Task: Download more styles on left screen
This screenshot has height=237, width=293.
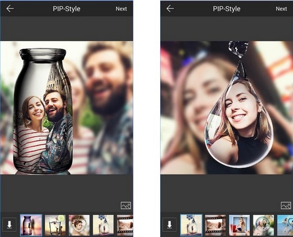Action: pyautogui.click(x=9, y=225)
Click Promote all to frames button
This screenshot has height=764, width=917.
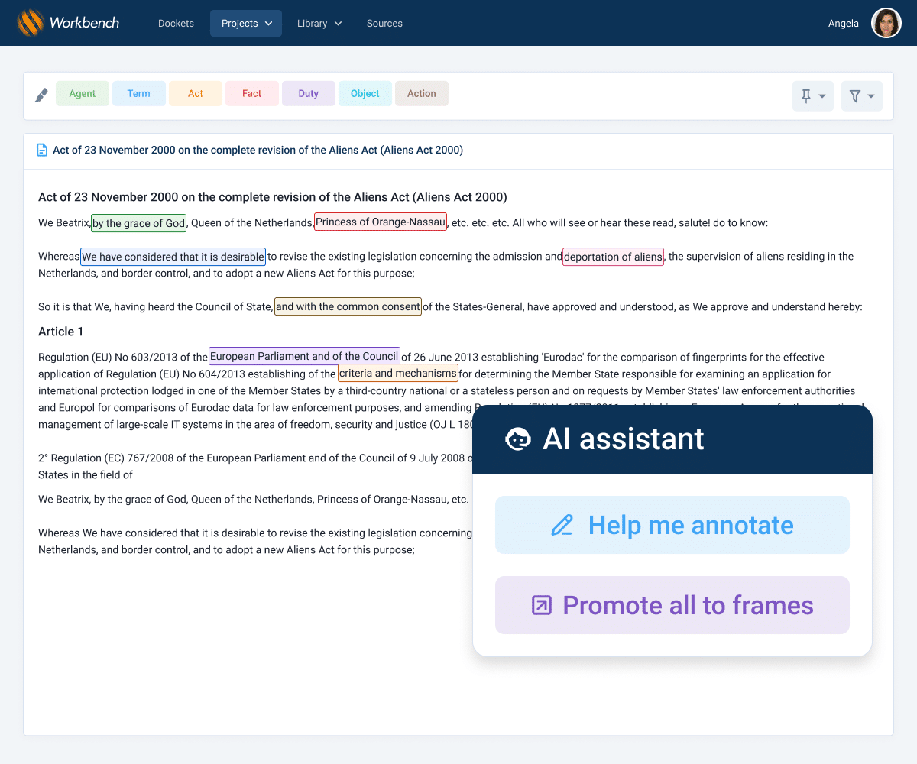pos(672,605)
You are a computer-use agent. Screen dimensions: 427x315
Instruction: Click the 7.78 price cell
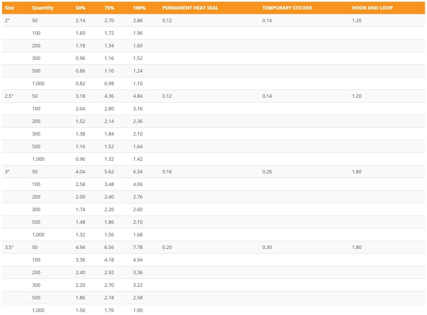point(138,247)
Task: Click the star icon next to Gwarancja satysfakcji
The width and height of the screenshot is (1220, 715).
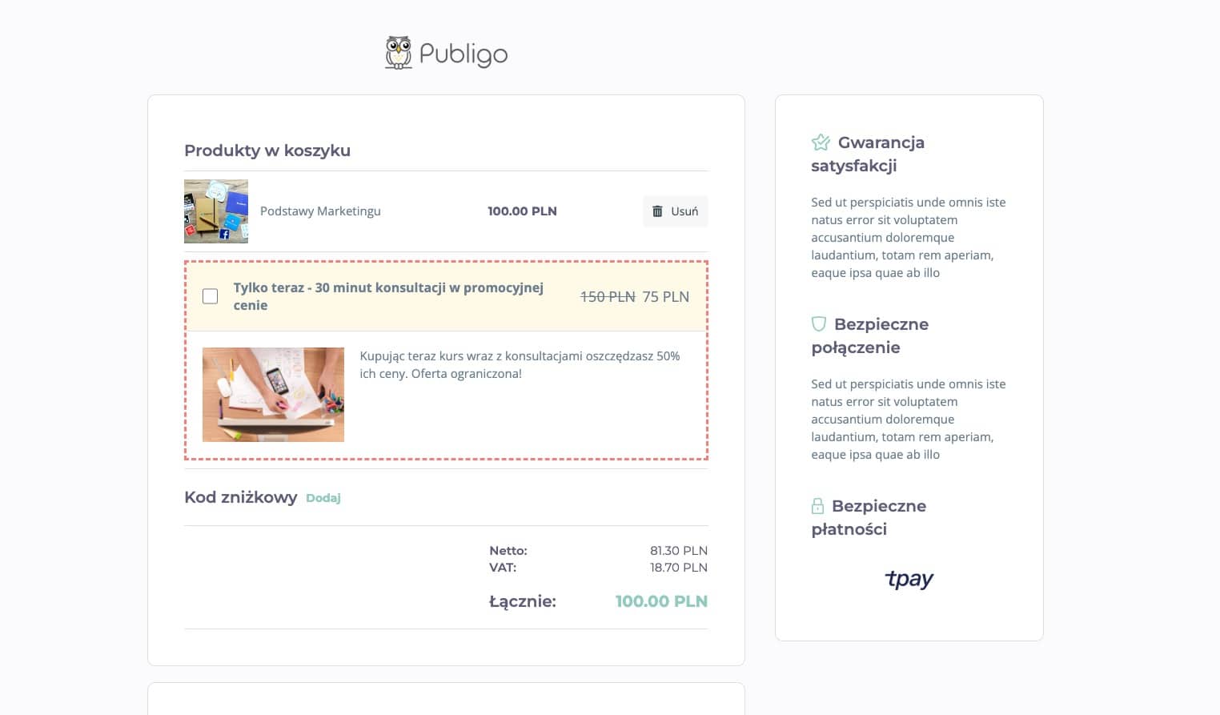Action: coord(821,143)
______
The output should consist of the records above, reproduced exactly, without pictures.

* _Answer section_:
Task: Download more styles on left screen
This screenshot has height=237, width=293.
Action: pyautogui.click(x=9, y=225)
Click Promote all to frames button
This screenshot has height=764, width=917.
pos(672,605)
You are a computer-use agent. Screen dimensions: 427x315
Instruction: Click the 7.78 price cell
point(138,247)
Task: Click the star icon next to Gwarancja satysfakcji
The width and height of the screenshot is (1220, 715).
Action: coord(821,143)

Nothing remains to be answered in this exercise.